My name is Linda, and I’m 46 years old. When I was about six, my mother’s boyfriend began molesting me. He would come into my bedroom at night, while my mother was working. He told me not to tell anyone because it would ruin our family and no one would believe me. Six years later, my little sister turned six, and I found out he was molesting her, too. I told my mother, but she didn’t believe me. She told me not to tell lies about people or I would go to Hell. I was devastated.
I felt alone and thought it was somehow my fault. I started missing school, smoking marijuana and drinking. I was in and out of detention for a couple of years. By 16, I had dropped out of high school. I got pregnant by a guy I thought I loved, but he left me as soon as our son was born. I thought about ending my life but had my son to consider. I went back to alcohol and marijuana to “comfort” me, which led to my inability to hold a job. I became homeless. Soon after, my mother got custody of my son, and I woke up and realized I had to get serious. I got my GED, stopped using drugs and cut back on alcohol. I got my son back and began working as a home health aide. But when stressful events happened, I’d still drink really hard.
I had trouble in relationships, too. It was like I had a sign on my forehead that said, “Abusers and losers, pick me!” I’ve had so many physically or mentally abusive men in my life. Once after a huge argument with one guy, I got a bottle of pills out of my cabinet and seriously considered overdosing. I hadn’t done that for years. I felt like that scared teenager again, like that 12-year-old who was totally alone. I called the pastor at my church, and she told me about Coleman. I started counseling, and my counselor understood what I was experiencing. Thank goodness, because at that point, I didn’t.
Through counseling, I’ve learned that I have had Post Traumatic Stress Disorder (PTSD) for years.
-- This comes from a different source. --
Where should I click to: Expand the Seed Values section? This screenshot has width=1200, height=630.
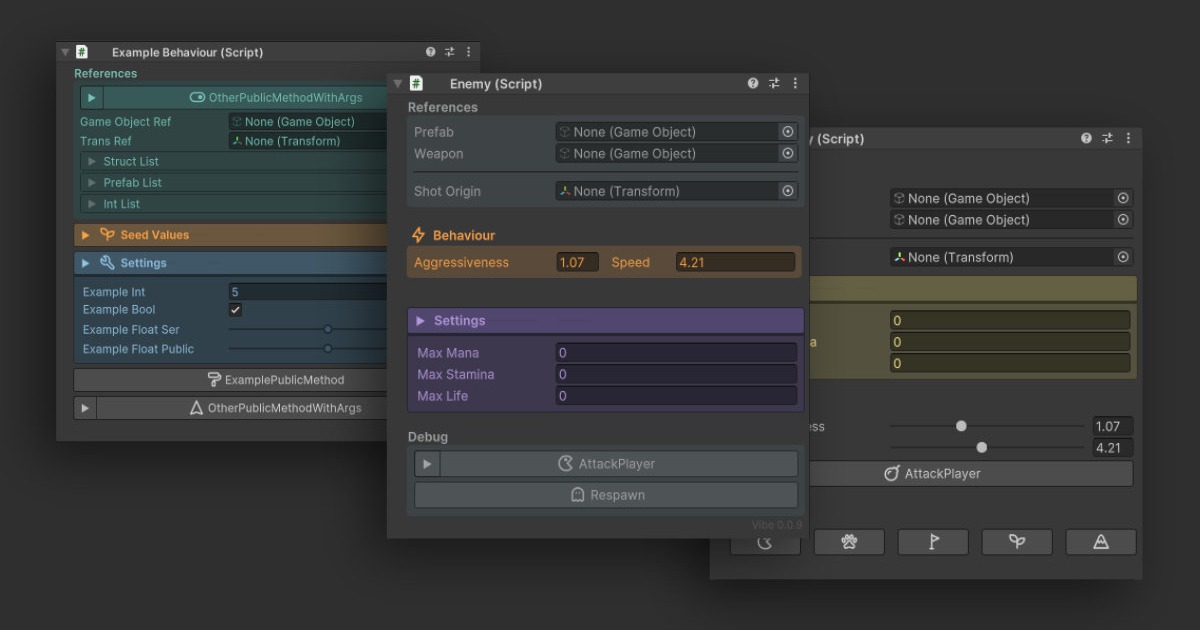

Even though I had been sober for a long time and I was working, my life was still a mess in some areas. Except for work and church, I had cut myself off from people. I’m uncomfortable in public places, but that’s starting to get better. I am learning coping strategies, including specific skills to deal with my emotions. I’ve even learned how to interrupt panic attacks and calm myself down.
I think the best part is that I understand why I did a lot of the self-destructive things I did, and I am starting to forgive myself. Just coming to understand that I reacted to trauma in a “normal” way has helped my self-esteem a lot. I’m hopeful about my future again. I’m about to become a grandmother, and I’m really excited about that. My life has improved so much since coming to Coleman. I am strong and growing stronger every day.
True story of a Coleman Behavioral Health – Stark County client.